::: Data listing :::
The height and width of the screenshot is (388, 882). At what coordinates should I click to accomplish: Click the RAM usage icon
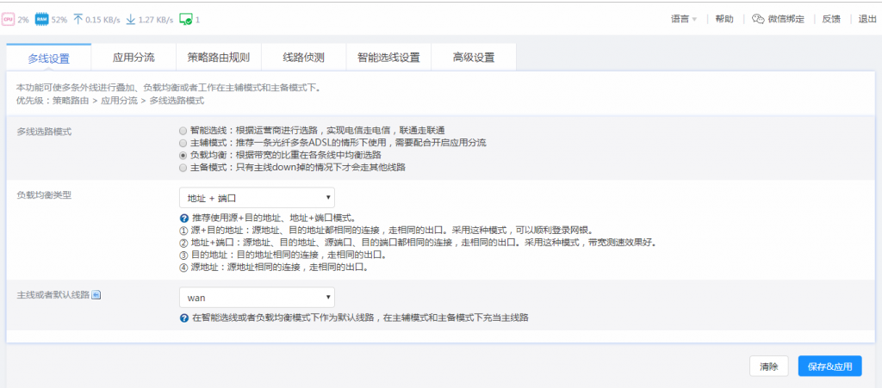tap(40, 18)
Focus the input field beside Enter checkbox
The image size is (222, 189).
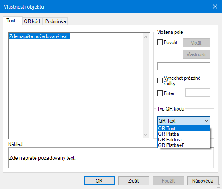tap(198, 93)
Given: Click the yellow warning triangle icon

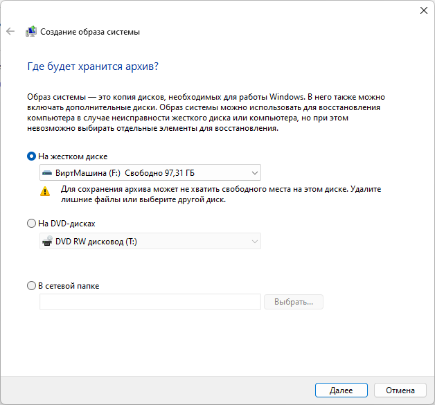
:::
Aim of the exercise
Copy each record exactly. Leave any images out of the copy.

Result below
The height and width of the screenshot is (388, 882). At what coordinates should I click to accomplish: Click the RAM usage icon
tap(40, 18)
Focus the input field beside Enter checkbox
The image size is (222, 189).
tap(198, 93)
Given: Click the yellow warning triangle icon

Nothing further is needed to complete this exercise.